Chi[x_] := χ[x] /. sol[]
Plot[Chi[x], {x, 0, 10}, PlotRange -> All] • It's a bit surprising that WorkingPrecision -> 20 seems to be necessary to make Shooting method work. Jun 7, 2020 at 4:16
• @xzczd For reasons I can't fathom, the shooting method is varying x near x == 0 instead of integrating to x == rin. I'd think any programmer would understand that stepping outside the specified domain is inviting trouble. You can fix it by using Sqrt[x + $MinMachineNumber] instead of Sqrt[x], which won't make a difference if x > 10^-292, since x +$MinMachineNumber rounds to exact x in machine precision.
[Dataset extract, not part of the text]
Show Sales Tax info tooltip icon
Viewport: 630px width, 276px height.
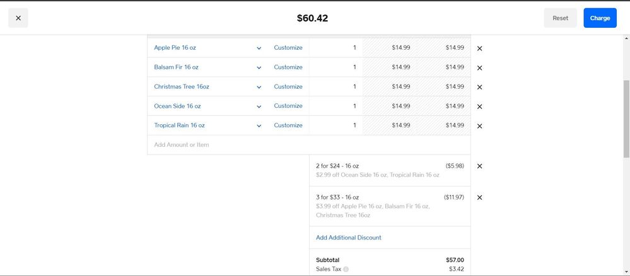pos(346,269)

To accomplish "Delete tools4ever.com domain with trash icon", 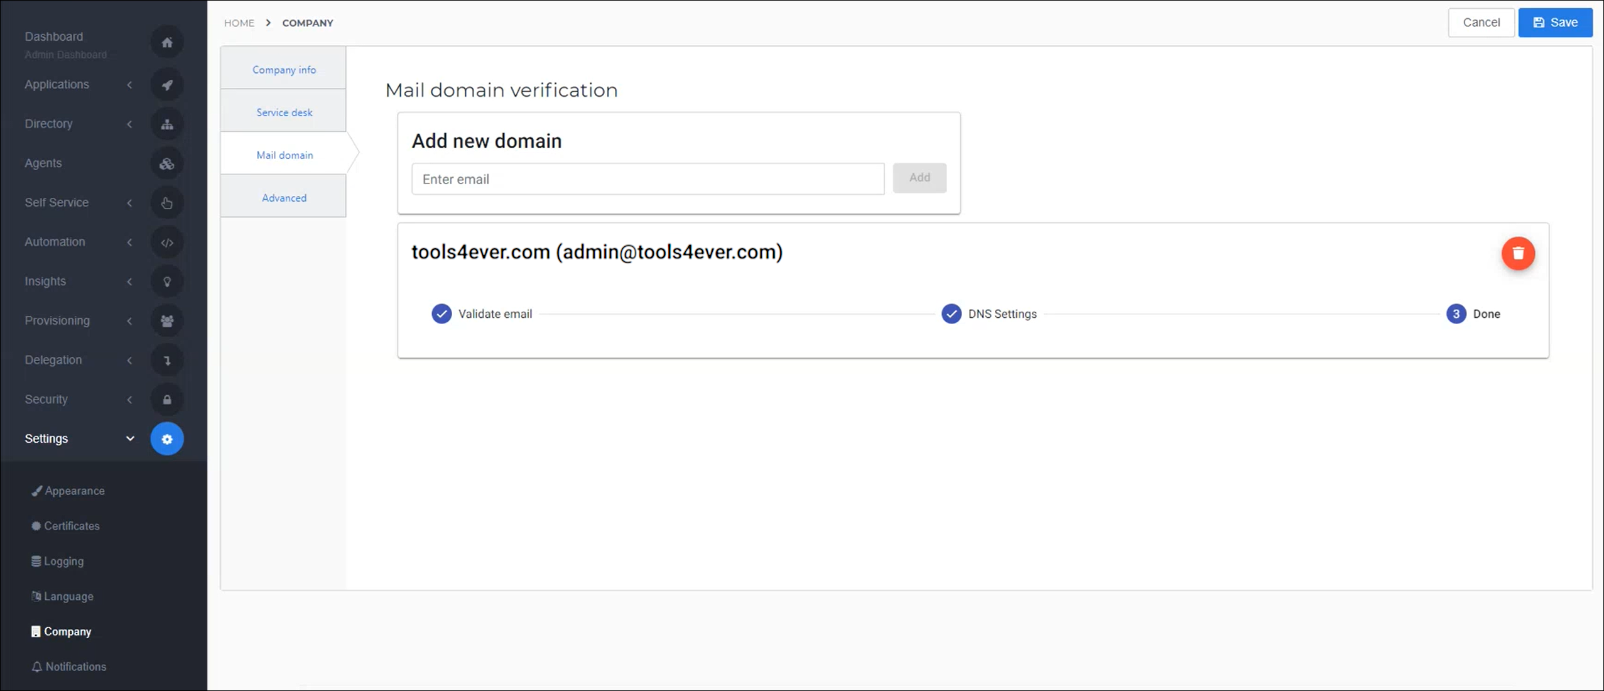I will point(1518,253).
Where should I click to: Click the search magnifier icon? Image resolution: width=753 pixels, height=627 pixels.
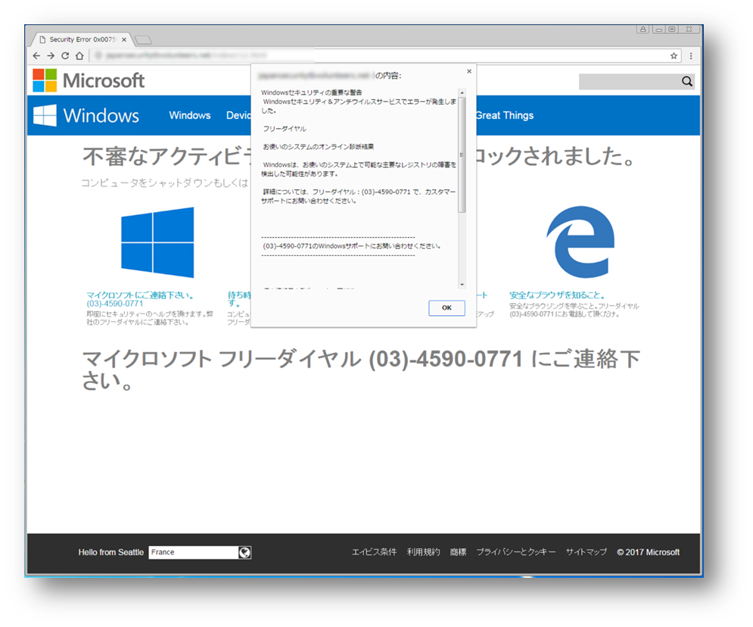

It's a pretty ugly fix though. Jun 7, 2020 at 12:36

This is just to confirm @user21 result using Maple. I used bvp[middefer] (For BVP problem like this one) in Maple to get solution. I am not sure what this maps to in NDSolve now if any.

restart;
ode := diff(X(x),x\$2)=X(x)^(3/2)/sqrt(x);
bc  := X(0)=1,X(10)=0;
sol := dsolve([ode,bc],X(x),numeric,method=bvp[middefer],abserr=0.001,maxmesh=8192*4);
plots:-odeplot(sol, x=0..10);
`

Similar (but not exact) looking solution is generated. Note that Maple does not have FEM solver, only FDM.